COLUMN | BEROEP: ONDERWIJS | AFL. 7.29 | Verhalen van collega’s: wat houdt je aan de gang in het onderwijs? En nee, dan gaat het niet over het salaris en ook niet over de vakantie, dan komen de verhalen over studenten, dat die contacten vaak zo bevredigend uitpakken. Dat je echt iets voor iemand betekent. Christel, een collega van het team kappers, waande zich zelfs d’ Artagnan!
Zoals je dat wel eens hebt, in een klas: een groepje dat er uitspringt als lastig. Drie meiden, goed gebekt om niet te zeggen tamelijk brutaal. Deden alles samen: luidkeels commentaar geven, hun huiswerk niet maken, niet in de les komen, noem maar op. Altijd met z’n drieën en op een gegeven moment gingen ze zich ‘de drie musketiers’ noemen. Maar ook op een gegeven moment ging er eentje van school af, voortijdig. En toen waren er nog maar twee!
Maar Christel kon inmiddels goed overweg met de klas en de twee overgebleven meiden en toen er een foto gemaakt moest worden voor de musketier die de school had verlaten, werd ze uitgenodigd: ‘Ach juf, komt u mee op de foto? Dan zijn er toch drie musketiers!’ Ha, dat was leuk natuurlijk. En ook dat één van die twee overblijvers later enthousiast liet weten dat zij haar droom heeft gerealiseerd: ze kapte de musicalsterren in de Efteling.
Kijk, dat geeft een goed gevoel. Het gaat bij onze studenten toch vaak om iemand die in hen gelooft, die het vertrouwen uitspreekt dat het wel goed komt. En dat geldt niet alleen voor ónze studenten, ook voorheen de burgemeester van Tilburg Ruud Vreeman bekende hier ooit dat hij zelf zo’n traject achter de rug had.
Wij hadden hem uitgenodigd voor de diplomering van een groep ‘met grote afstand tot de arbeidsmarkt’ die wij in opdracht van de gemeente hadden geschoold: randgroepjongeren. Tevoren had ik afgestemd met de gemeente wat de burgemeester zou gaan zeggen, maar zo simpel bleek die niet aan te sturen, zeker niet toen hij op de receptie nog gauw een pilsje pakte. Meteen daarop pakte hij de microfoon beet en stak op geheel eigen wijze van wal: dat hij in zijn jonge jaren eigenlijk ook niet had gedeugd. Dat hij dan wel naar de HBS mocht omdat hij slim was, maar dat hij er daar niet veel van bakte. Met veel moeite, met hangen en wurgen en vallen en opstaan en veel schoolbezoek door zijn ouders, vorderde hij tot de vierde klas. ‘Ik was toen eigenlijk hard op weg een randgroepjongere te worden’, zei hij luid en duidelijk tegen het verbaasde publiek.

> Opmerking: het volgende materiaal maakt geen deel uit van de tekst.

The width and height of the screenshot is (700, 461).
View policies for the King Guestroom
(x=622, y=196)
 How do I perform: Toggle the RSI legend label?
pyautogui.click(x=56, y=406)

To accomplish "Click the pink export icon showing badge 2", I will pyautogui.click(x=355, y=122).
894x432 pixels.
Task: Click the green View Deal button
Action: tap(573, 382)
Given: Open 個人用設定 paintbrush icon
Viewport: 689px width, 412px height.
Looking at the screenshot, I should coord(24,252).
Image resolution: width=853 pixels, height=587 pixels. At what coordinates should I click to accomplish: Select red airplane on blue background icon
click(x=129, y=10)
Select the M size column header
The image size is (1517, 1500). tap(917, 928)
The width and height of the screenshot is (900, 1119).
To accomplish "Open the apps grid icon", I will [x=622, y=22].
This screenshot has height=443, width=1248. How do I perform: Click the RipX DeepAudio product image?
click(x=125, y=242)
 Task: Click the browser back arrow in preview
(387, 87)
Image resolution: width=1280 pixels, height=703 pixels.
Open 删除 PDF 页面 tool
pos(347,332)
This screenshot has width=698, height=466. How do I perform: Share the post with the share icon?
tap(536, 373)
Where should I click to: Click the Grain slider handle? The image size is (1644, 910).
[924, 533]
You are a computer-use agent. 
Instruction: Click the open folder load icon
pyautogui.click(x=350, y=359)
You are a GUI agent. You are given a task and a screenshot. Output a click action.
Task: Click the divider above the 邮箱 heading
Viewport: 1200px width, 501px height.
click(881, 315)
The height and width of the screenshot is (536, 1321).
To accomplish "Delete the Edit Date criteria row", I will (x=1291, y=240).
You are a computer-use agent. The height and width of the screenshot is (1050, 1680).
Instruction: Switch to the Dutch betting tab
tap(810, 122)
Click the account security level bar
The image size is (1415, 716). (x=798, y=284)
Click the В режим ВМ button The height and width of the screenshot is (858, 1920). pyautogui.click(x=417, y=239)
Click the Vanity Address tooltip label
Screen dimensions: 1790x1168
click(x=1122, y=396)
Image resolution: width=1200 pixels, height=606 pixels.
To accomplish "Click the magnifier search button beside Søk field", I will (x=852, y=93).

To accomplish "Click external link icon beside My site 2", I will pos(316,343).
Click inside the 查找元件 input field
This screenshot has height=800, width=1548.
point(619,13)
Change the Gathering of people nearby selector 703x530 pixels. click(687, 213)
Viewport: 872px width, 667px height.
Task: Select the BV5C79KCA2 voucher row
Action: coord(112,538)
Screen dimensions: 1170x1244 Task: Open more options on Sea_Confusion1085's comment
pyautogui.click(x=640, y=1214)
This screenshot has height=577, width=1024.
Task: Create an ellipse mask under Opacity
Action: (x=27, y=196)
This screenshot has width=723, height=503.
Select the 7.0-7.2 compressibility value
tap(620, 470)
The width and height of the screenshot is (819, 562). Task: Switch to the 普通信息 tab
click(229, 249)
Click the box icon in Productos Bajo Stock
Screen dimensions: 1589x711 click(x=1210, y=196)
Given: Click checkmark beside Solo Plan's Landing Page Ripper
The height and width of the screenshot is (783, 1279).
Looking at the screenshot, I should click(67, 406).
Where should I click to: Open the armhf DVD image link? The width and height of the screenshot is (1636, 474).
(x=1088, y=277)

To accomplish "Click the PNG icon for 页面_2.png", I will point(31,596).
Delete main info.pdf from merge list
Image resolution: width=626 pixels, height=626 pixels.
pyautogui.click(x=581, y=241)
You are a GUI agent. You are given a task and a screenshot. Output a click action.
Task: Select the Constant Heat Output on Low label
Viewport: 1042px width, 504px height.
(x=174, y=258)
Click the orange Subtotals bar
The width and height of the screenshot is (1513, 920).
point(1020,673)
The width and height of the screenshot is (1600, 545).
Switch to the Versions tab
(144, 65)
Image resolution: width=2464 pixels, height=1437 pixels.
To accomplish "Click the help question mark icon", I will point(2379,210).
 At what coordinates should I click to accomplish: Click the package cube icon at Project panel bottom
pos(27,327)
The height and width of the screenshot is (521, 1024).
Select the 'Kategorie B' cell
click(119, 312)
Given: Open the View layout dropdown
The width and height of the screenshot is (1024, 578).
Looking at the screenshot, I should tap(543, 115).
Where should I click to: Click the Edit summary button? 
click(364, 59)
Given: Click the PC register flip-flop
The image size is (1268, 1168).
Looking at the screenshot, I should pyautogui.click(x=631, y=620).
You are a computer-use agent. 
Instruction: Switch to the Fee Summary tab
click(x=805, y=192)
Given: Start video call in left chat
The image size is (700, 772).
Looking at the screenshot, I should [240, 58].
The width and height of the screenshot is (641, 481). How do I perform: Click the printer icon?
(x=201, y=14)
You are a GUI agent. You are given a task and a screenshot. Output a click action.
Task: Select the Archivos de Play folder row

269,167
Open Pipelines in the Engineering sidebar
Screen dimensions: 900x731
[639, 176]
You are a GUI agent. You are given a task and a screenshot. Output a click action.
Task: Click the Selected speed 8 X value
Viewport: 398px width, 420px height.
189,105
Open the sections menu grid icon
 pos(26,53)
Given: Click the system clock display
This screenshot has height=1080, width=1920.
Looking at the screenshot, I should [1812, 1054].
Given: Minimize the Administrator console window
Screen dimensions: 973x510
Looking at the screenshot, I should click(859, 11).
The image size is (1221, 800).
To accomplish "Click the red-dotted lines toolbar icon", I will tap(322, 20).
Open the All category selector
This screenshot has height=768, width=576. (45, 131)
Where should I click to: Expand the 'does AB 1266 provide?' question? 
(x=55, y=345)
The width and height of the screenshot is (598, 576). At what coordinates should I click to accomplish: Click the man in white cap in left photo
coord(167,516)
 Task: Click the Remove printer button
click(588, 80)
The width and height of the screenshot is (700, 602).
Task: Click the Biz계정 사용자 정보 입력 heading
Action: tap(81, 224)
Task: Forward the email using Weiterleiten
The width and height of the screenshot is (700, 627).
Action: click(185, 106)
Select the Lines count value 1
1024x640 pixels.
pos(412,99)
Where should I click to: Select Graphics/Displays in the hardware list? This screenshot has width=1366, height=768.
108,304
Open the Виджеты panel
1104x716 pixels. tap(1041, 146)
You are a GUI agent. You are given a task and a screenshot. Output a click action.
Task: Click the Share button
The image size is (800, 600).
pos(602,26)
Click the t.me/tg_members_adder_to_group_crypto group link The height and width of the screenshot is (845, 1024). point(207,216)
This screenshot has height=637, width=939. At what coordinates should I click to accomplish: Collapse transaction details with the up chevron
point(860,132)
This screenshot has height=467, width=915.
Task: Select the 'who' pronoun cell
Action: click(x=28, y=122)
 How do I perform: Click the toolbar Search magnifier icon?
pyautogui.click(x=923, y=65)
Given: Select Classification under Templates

Maar toen! Wat gebeurde? Ineens was er in die vierde klas een leraar geschiedenis die zijn vertrouwen in hem uitsprak. Die hem onder zijn hoede nam en ‘Ruud’ noemde ipv het afstandelijk ‘Vreeman’ van de andere docenten. En jawel: Ruud bloeide op en haalde een jaar later met vlag en wimpel zijn diploma. En schopte het zelfs tot burgemeester. Van Tilburg! Dat dat niet helemaal goed afliep is weer een ander verhaal.